### Partes do exercício
a – Segundo a reportagem, que nomes deram o pontapé de saída do primeiro dia no palco Vodafone? Enumere-os todos.
b – Reproduza o trecho da reportagem que começa em "Agosto vai a" e termina em "Paredes de Coura.", inclusive.

### Texto citado

>>>>

Reportagem


Vodafone Paredes de Coura 2024 - 1º Dia

No primeiro dia de Coura foi-se do deserto à exosfera e aterrou-se à bruta num mosh pit.

Praia Fluvial do Taboão

14/08/2024


© Hugo Lima www.fb.me/hugolimaphotography

Agosto vai a meio e tal significa uma nova campanha courense, momento mui aguardado por muito boa gente, sobretudo naqueles momentos depressivos de Inverno em que as agruras da vida parecem não acabar. O Couraíso esperou por nós e nós por ele e eis, então, a edição de 2024 do Vodafone Paredes de Coura.

Após três noites de aventuras na vila, com os concertos e DJ sets d’O Festival Sobe À Vila à mistura (incluindo um bom concerto de 800 Gondomar, recompensados com uma actuação no recinto após o cancelamento dos britânicos Bar Italia), era tempo de descer até à zona do rio e de arrancar com esta edição do festival grande nacional que menos se aproxima de um parque de diversões com uns palcos e que mais se aproxima de um verdadeiro representante nacional num hipotético campeonato mundial de festivais grandes.

Feitas as formalidades de registo, cumpria descer pelo anfiteatro natural de Coura. O pontapé de saída deste primeiro dia foi dado no palco Vodafone com o trio Noiserv, First Breath After Coma e a Banda de Música de Mateus. Disparidades acentuadas em termos de assunto ditaram que o concerto resultasse num misto de actuação de banda de versões de Explosions In The Sky e num bom espectáculo da banda filarmónica do post-rock.

 

Sababa 5 – Palco Yorn

Final de tarde em Coura costuma significar banda que oscila entre o indie agradável e algo dançável e a música ligeiramente psicadélica, seja na relva do palco principal ou na sombra do secundário. As honras deste ano couberam ao quarteto israelita Sababa 5, que cumpriu sem mácula o que lhe foi pedido: manter essa tradição de começar a meter o pessoal a mexer-se enquanto é de dia – e a mostrar o imenso assunto do cartaz deste ano.

Um exercício de preguiça intelectual e cultural seria o de enfiar o grupo de Tel Aviv nessa estafada gaveta das “músicas do mundo”. Todavia, os Sababa 5 (que nem sequer são cinco) são mesmo cosmopolitas sónicos, indo beber a várias fontes – do funk norte-americano ao psicadelismo doméstico e às mesclas dos mesmos ali do Médio Oriente.

Numa inspirada interpretação de Lizarb cabe muita coisa: uma batida à Kool & The Gang, um Farfisa a fazer horas extraordinárias e uma rememoração de gente como Aït Meslayene ou o compatriota Shmulik Kraus. A coisa estava a resultar em cheio, que o público foi crescendo em número e em movimento. O revivalismo dos grupos de lehakot ketzev (uma espécie de ié-ié israelita de sessentas) estava a arrebatar a plateia.

E não era para menos, que a banda de Amir Sadot (o extrovertido e agradecido baixista) e companhia é tecnicamente capaz e com créditos firmados na música popular israelita contemporânea. De resto, as miscigenações sónicas não são novidade, que Sadot colaborou com Liraz num encontro entre os sons dos ashkenazim e dos mizrahim.

<<<<

### Itens listados
>>>>

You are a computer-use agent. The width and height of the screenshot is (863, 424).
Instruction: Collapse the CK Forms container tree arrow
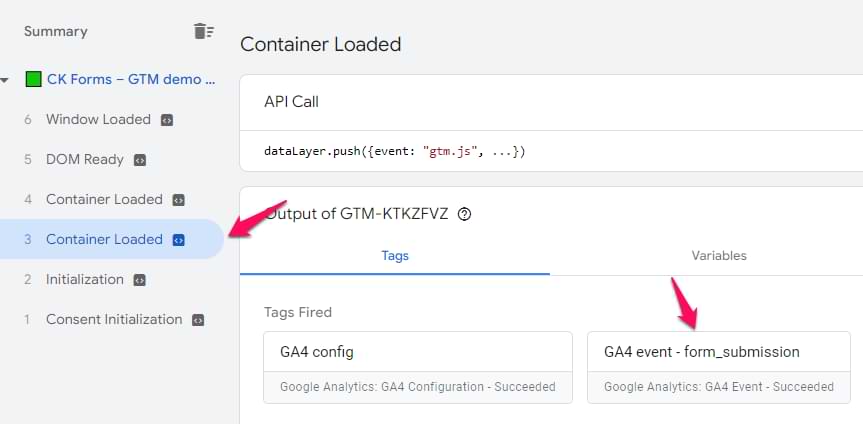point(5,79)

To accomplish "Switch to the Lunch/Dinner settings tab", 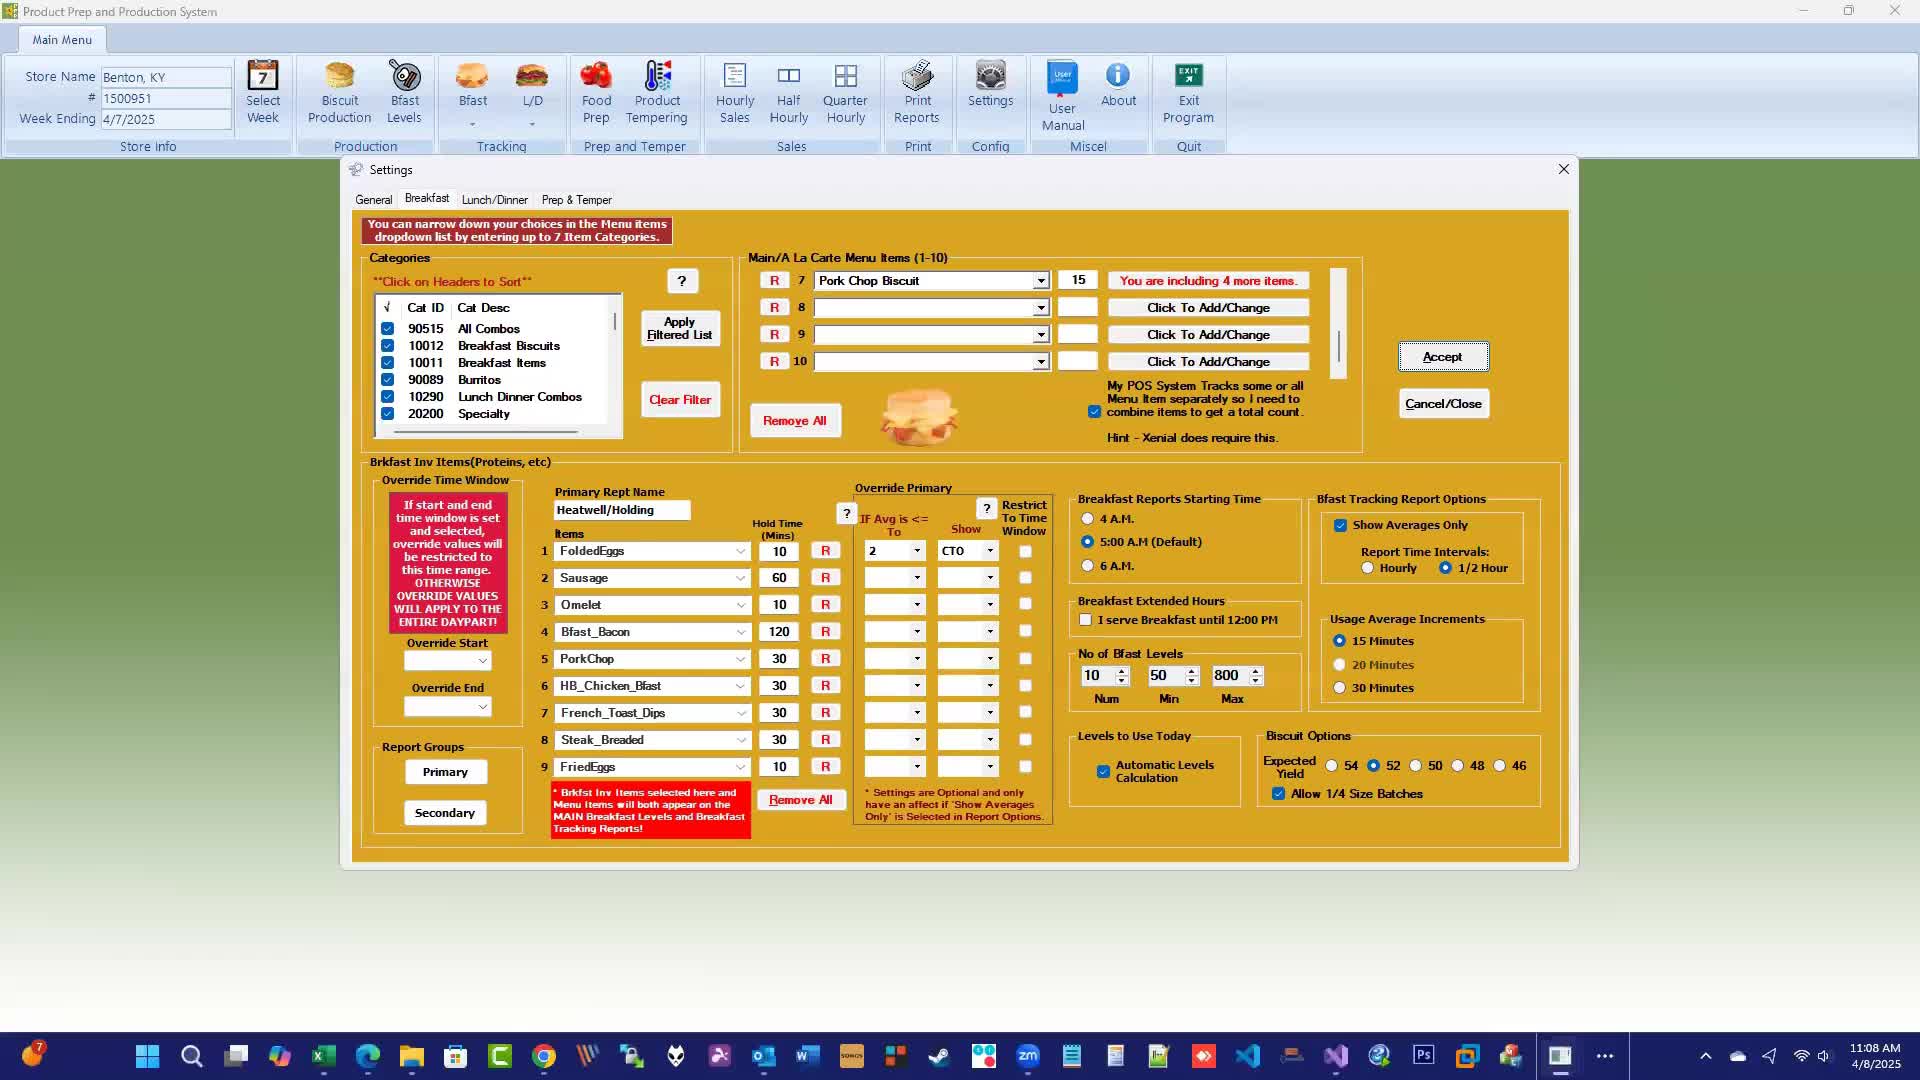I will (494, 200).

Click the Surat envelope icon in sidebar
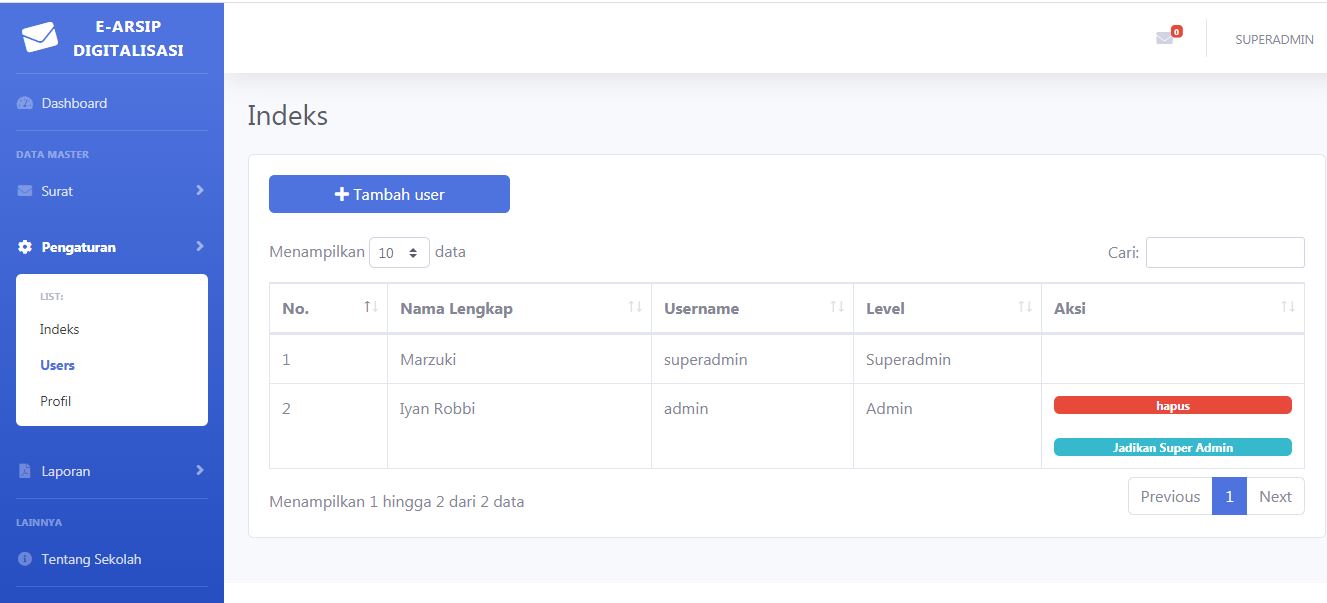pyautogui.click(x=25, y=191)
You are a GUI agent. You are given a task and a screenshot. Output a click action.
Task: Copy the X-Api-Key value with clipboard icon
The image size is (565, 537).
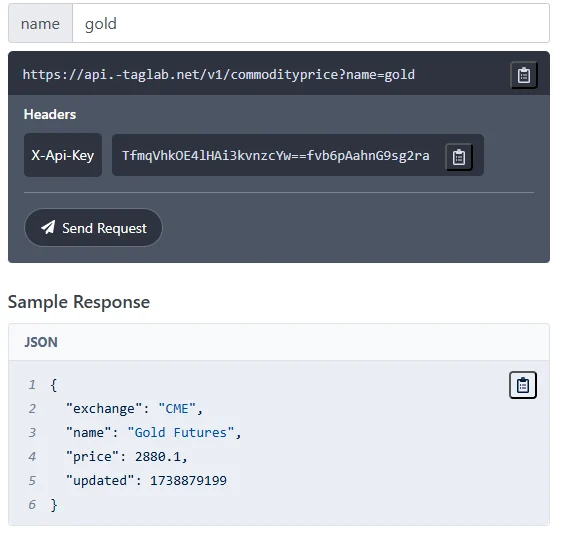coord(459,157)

<<<<
>>>>

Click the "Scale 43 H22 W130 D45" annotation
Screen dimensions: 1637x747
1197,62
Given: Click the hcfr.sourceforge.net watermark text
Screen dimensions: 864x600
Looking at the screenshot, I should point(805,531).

<<<<
>>>>

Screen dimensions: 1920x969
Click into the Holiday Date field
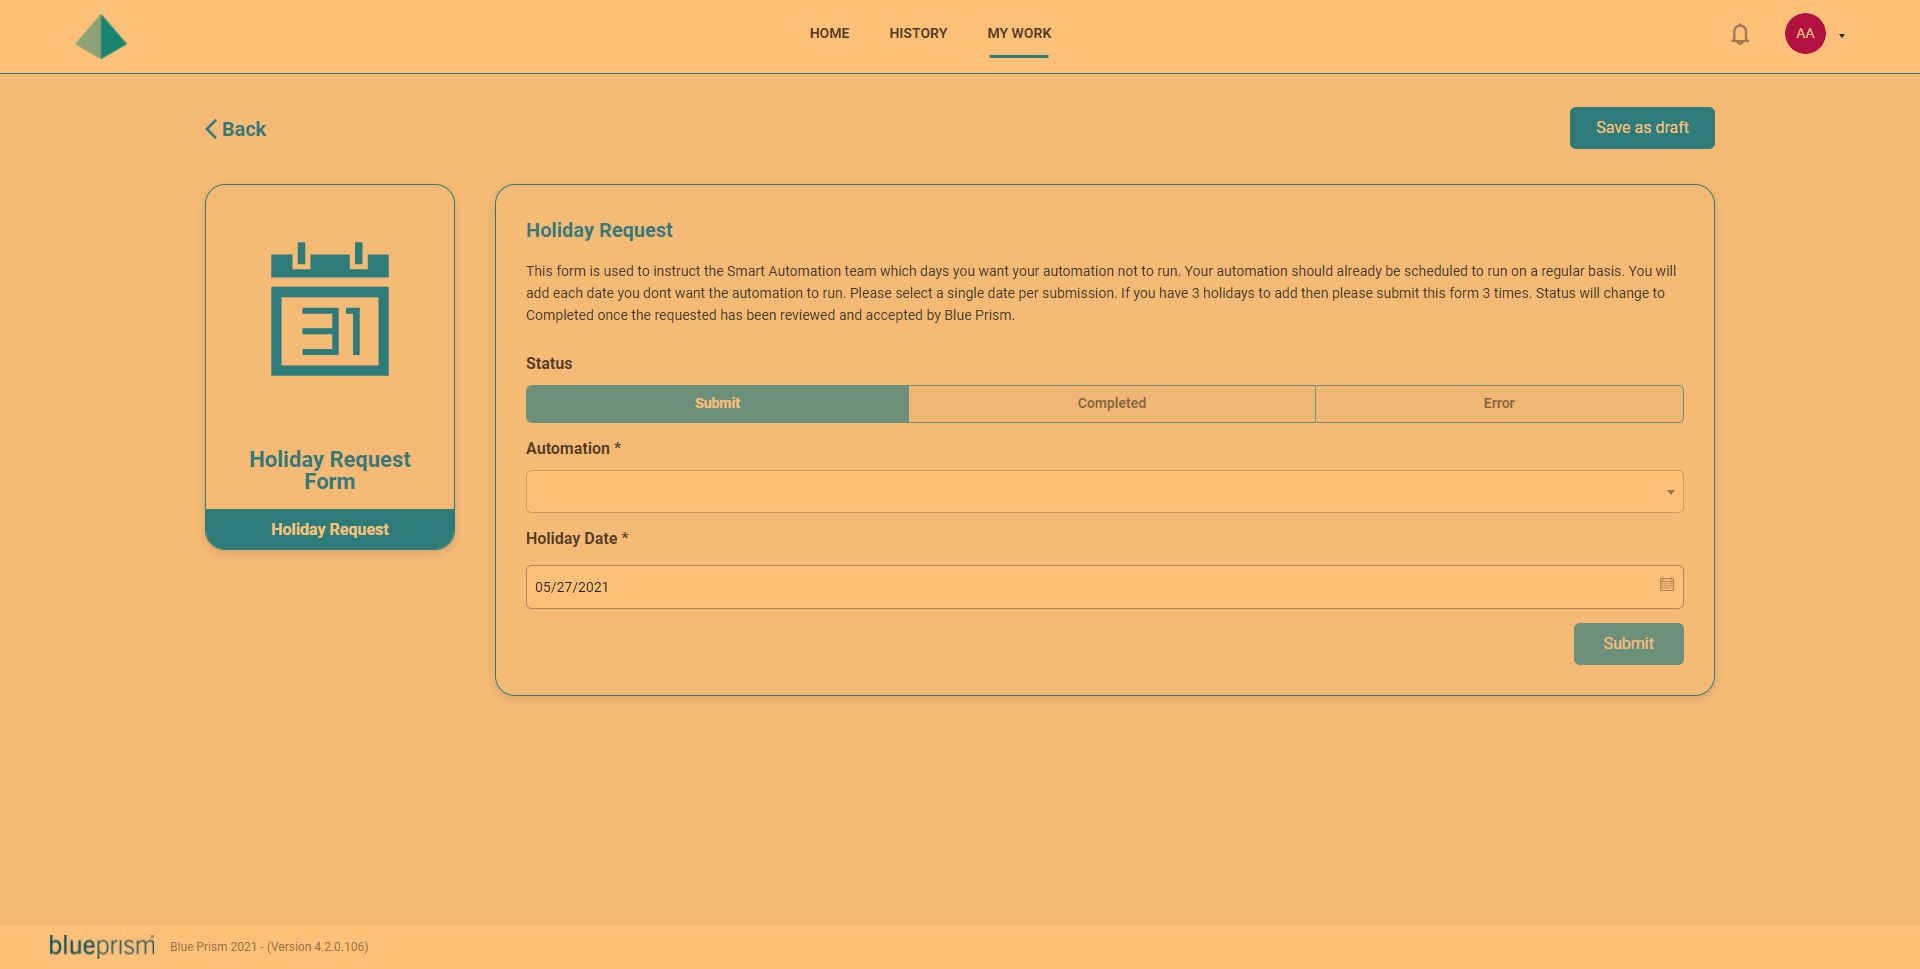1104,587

<<<<

### Tarefas resolvidas
a – Noiserv, First Breath After Coma e Banda de Música de Mateus

b –
Agosto vai a meio e tal significa uma nova campanha courense, momento mui aguardado por muito boa gente, sobretudo naqueles momentos depressivos de Inverno em que as agruras da vida parecem não acabar. O Couraíso esperou por nós e nós por ele e eis, então, a edição de 2024 do Vodafone Paredes de Coura.